Когда хотел, Петька говорил как академик, но его умные речи не произвели должного впечатления. Велев выбросить осколки, тетя Ангелина ушла к себе, и вскоре в воздухе запахло сердечными каплями. Я взялась за веник. Зеркало раскололось на маленькие кусочки – так обычно бьются автомобильные стекла, но один осколок с выгравированной звездочкой оказался довольно большим, почти в половину моей ладони. Я повертела стекляшку в руках и пришла к выводу, что из нее получится продвинутая фенечка.
– Петька, ты можешь просверлить в нем дырочку?
– Зачем?
– Сделаю кулон.
– Такое толстое стекло трудно сверлить. Лучше я обточу его края, чтобы не порезаться, и спаяю из жестянки оправу. Завтра же попрошу у Макса паяльник и займусь этим делом.

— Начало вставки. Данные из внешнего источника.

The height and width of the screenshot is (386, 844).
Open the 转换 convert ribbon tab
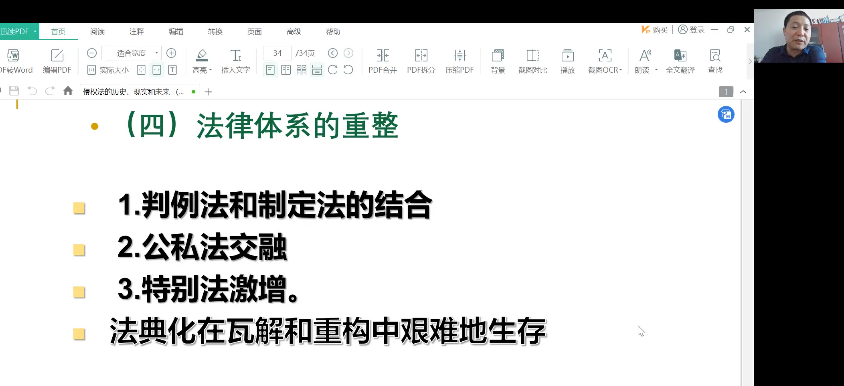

Петька завернул осколок в носовой платок, засунул в карман, и мы пошли ужинать. Я чувствовала себя стаей голодных волков и с энтузиазмом набросилась на яичницу. Но нормально перекусить нам так и не удалось – тут же послышался настойчивый, нервный стук в дверь. Тетя Ангелина привычным жестом схватилась за голову, ожидая очередной «трагедии». Похоже, не зря – на пороге стоял расстроенный, растрепанный Андрей. Он сообщил:
– С сестрой случилось то же, что и с Ириной. Когда я вернулся домой, это уже произошло. Она сидела за столом, водила ручкой прямо по скатерти и ни на что не реагировала. В больнице рассказали, Анна ушла с работы как обычно, любезно со всеми попрощалась… дальше никто ничего не знает. Бабушка спала и ничего не заметила. Анюту нашел я – она сидела за столом и… Простите, я об этом уже говорил. Что теперь делать? Здесь у меня никого нет, только вы, но я зря вас побеспокоил, мне надо идти…
– Куда ты пойдешь, голубчик? На тебе ж лица нет!
Ангелина Георгиевна подтолкнула Андрея в комнату, и в воздухе вновь запахло сердечными каплями. Встревоженная Сережкина тетушка суетилась вовсю: заботливо усадила нашего ночного гостя на диван, напоила валерьянкой, а потом начала листать толстый медицинский справочник, подыскивая подходящую болезнь. Андрей сидел неподвижно, только его тонкие пальцы беспрестанно теребили бахрому одной из подушек.
– Говорят, такое может быть связано с нервами. В этом только моя вина – она так нервничала, разбираясь с моими проблемами! Сегодня мы тоже поссорились. «Я уже достаточно взрослый человек, чтобы выбирать себе друзей! Хватит меня опекать» – после этих слов у Анны задрожали губы, но она так ничего и не ответила. Я ушел, хлопнув дверью, почти ненавидя ее.